SHORT TASK ▸ List every line of the rows below that contains the string "width". Case must match.

MATERIAL SHOWN ▸
•••

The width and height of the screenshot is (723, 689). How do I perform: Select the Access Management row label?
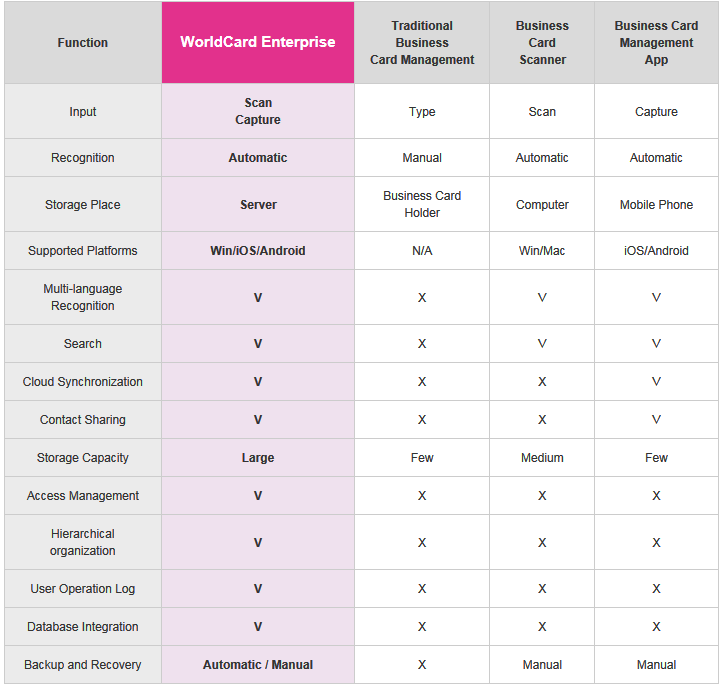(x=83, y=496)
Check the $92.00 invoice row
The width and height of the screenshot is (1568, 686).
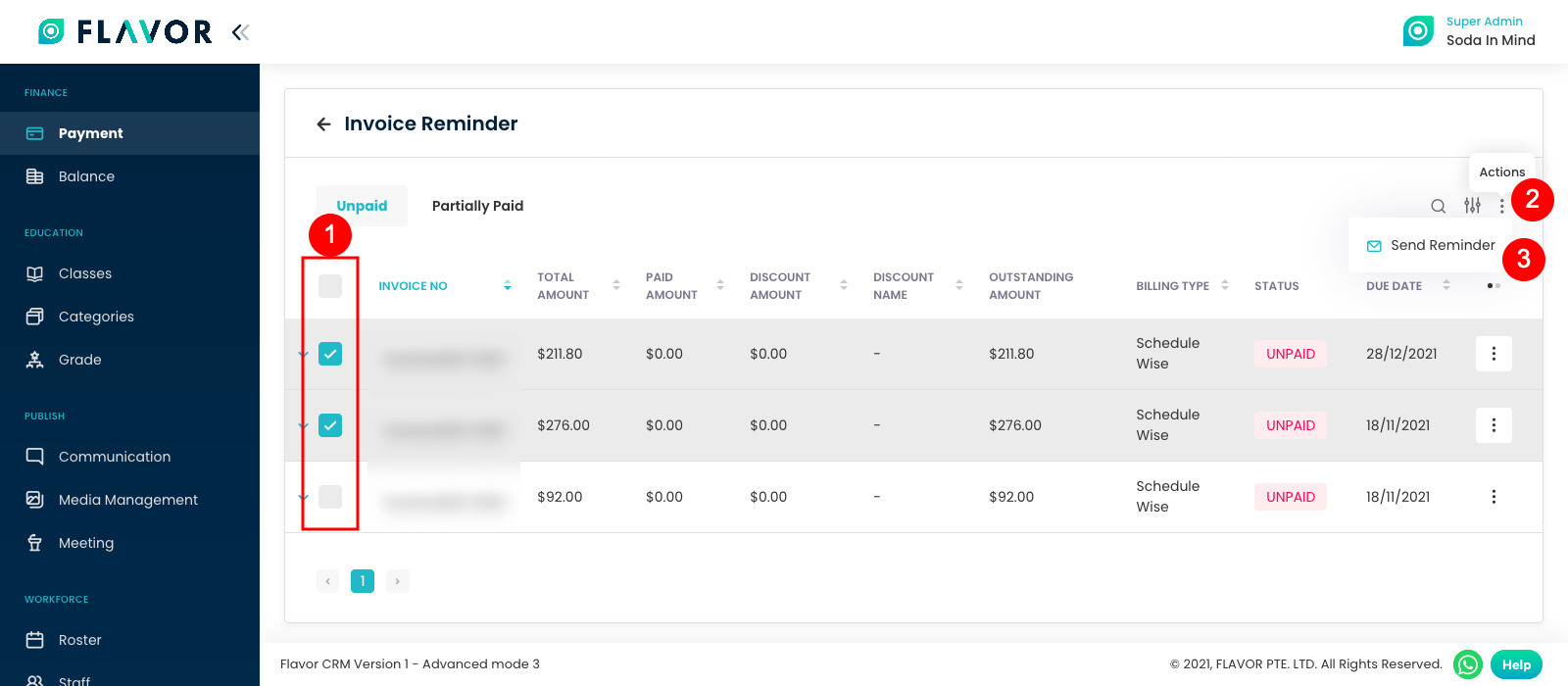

•••

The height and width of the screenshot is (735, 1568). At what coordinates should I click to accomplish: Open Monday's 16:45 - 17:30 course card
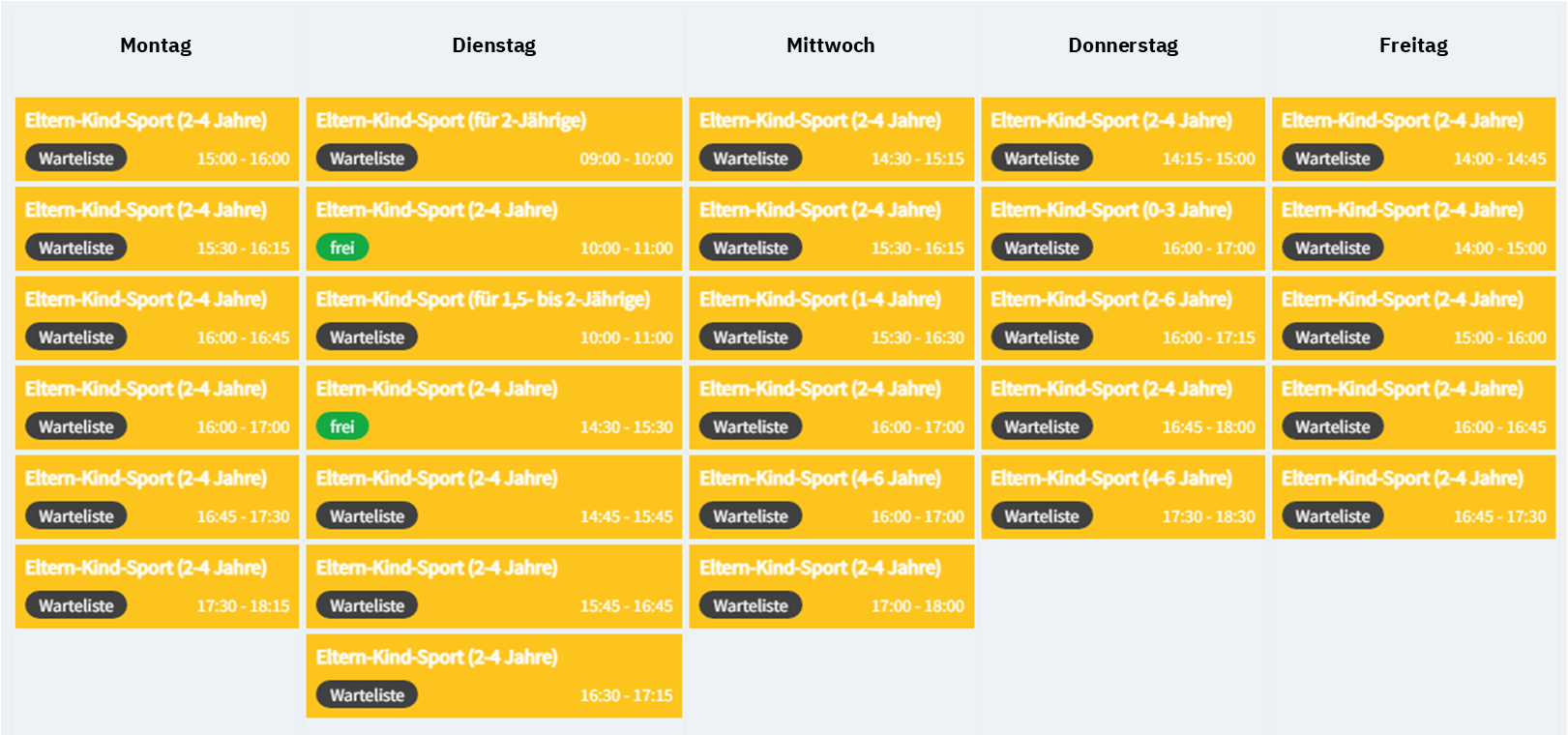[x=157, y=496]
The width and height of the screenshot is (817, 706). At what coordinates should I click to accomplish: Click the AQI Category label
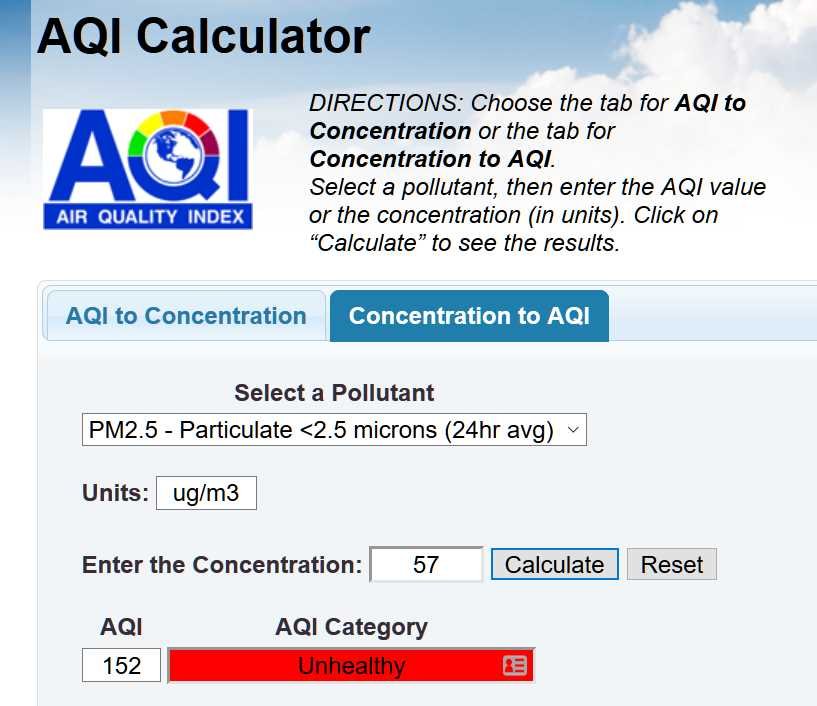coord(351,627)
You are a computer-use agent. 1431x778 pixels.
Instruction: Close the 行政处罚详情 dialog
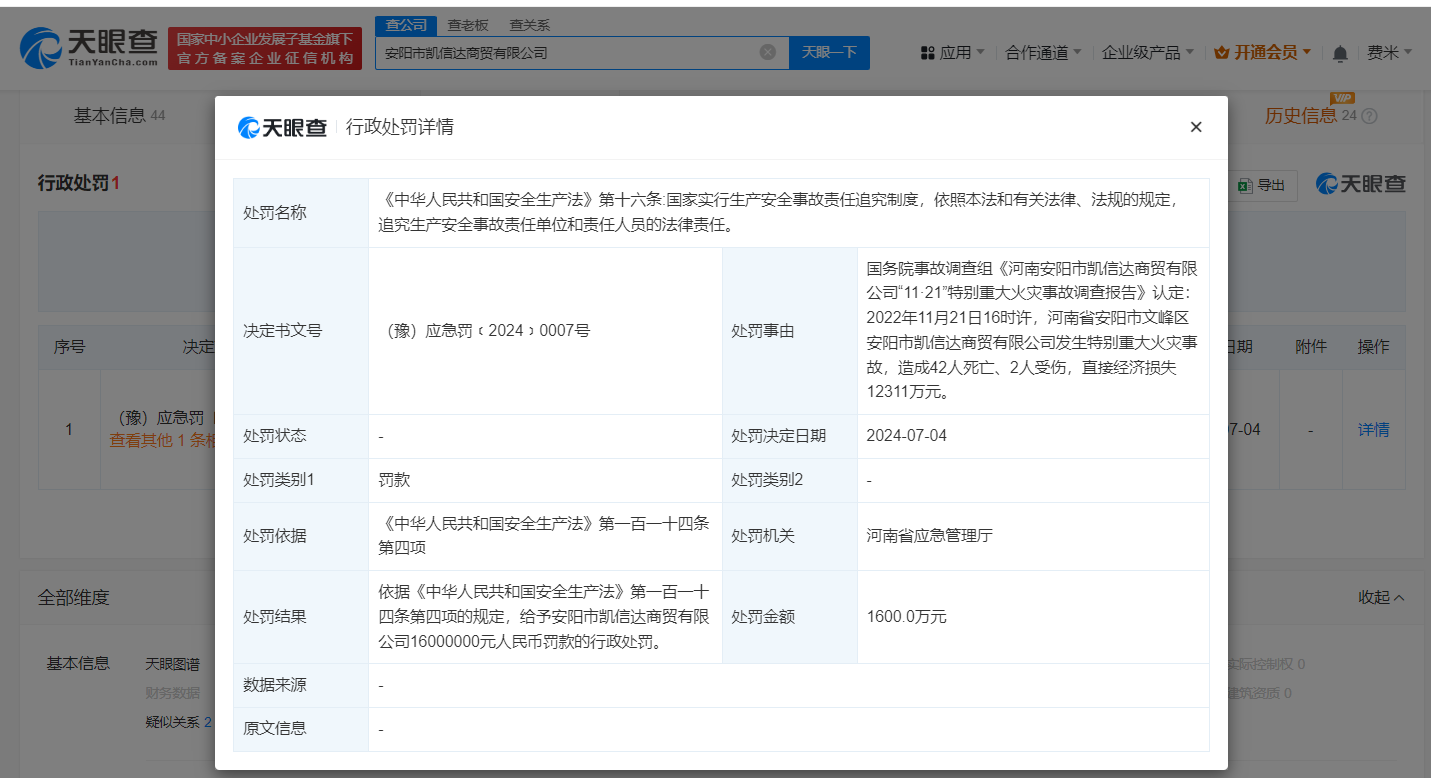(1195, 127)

•••

FINAL RESULT ▸
The width and height of the screenshot is (723, 689). How do I perform: Select the Access Management row label?
The width and height of the screenshot is (1568, 686).
The height and width of the screenshot is (735, 1568). At what coordinates should I click to accomplish: Open Monday's 16:45 - 17:30 course card
The width and height of the screenshot is (817, 706). At what coordinates should I click to accomplish: Click the AQI Category label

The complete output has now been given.